In Portsmouth, Lane testified that investigations showed some abuse and neglect was going on among members of the church. About 18 children were taken into protective custody and others were placed with relatives, in some of those matters criminal charges are pending.
“I don’t believe any children should be there,” she said.
According to Lane’s testimony, it was Charles Keyes who threw Miller’s son out of the window.
Several allegations are contained in a March 2005 affidavit by Carolyn J. Clark.
She witnessed her husband being beaten by members of the church, and she too was beaten with a belt, she said in the affidavit.
The (Cleveland) Plain Dealer newspaper reported on Thursday that he was sentenced to life in prison with no parole for 28 years in the slaying. A prosecutor in that case told The Associated Press there was no evidence the church was involved.
While some testimony in Portsmouth this week dealt with Carolyn Clark’s death, Cales limited what would be included in the custody hearing.
During testimony in Portsmouth, social workers and a mental health expert who interviewed the children said the Butts children exhibited “groupthink.”
One of the boys on Thursday acknowledged he had brought notes his sister had written down for him into the witness box. Concerns of social workers included the lack of emotion the children have toward their aunt’s death. The children would talk about “lies” their aunt had spread, according to testimony.
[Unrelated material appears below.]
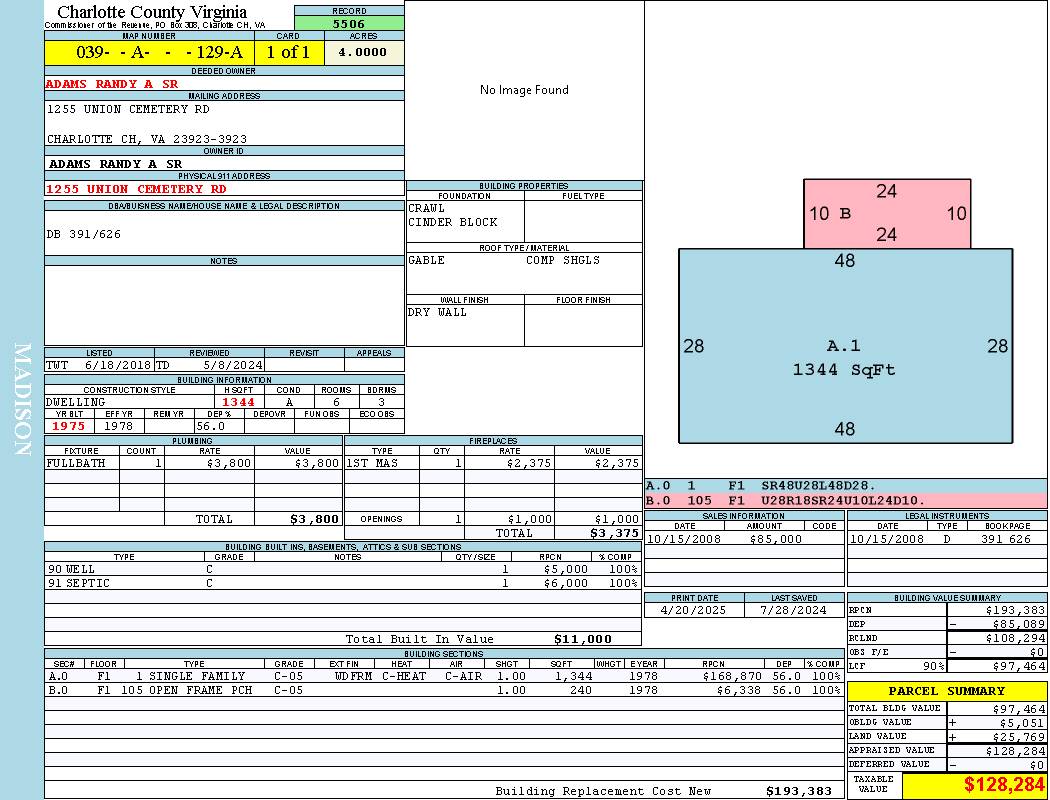Click the sale amount $85,000
Viewport: 1050px width, 800px height.
coord(775,539)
Two of the children, in conversations with social workers, also spoke of a “Deliverance Team,” which allegedly beat children, though they later backtracked on that topic.
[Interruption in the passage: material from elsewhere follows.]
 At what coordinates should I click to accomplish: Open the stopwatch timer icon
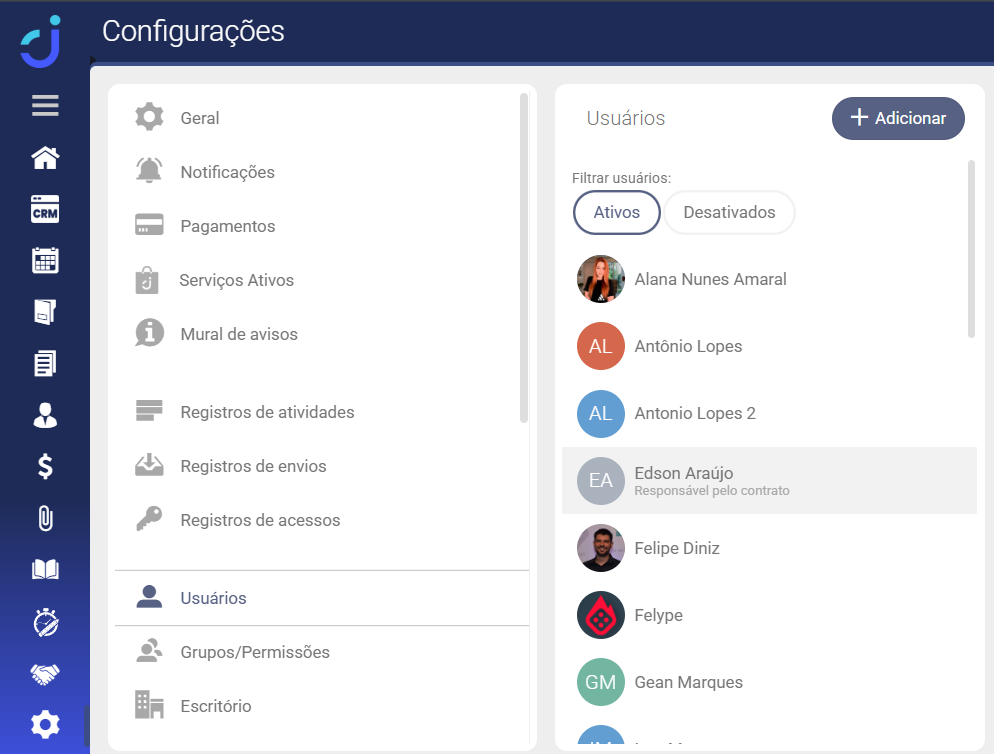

Another child told a social worker that the group beat one of the Butts children, but recanted. Social worker Debbie K. Forsythe testified the child told her that such things were done “to beat the sin out of you.”
David Butts said his relationship with the children has improved since he was granted temporary custody last summer. In an interview this week, he noted that they are still in therapy. And, one after one, they criticized him Thursday during the court hearing.
“We do not have to go to a certain church to be a family,” he said in court.
Though activities of church members were part of the reason her children were taken away, Dorothy Butts on Thursday said the kids might go back to church there.
“If they wanted to,” she said.
After his wife left the courtroom, David Butts said he was happy to have his children.
“But nobody wins, man,” he said. “Nobody wins.”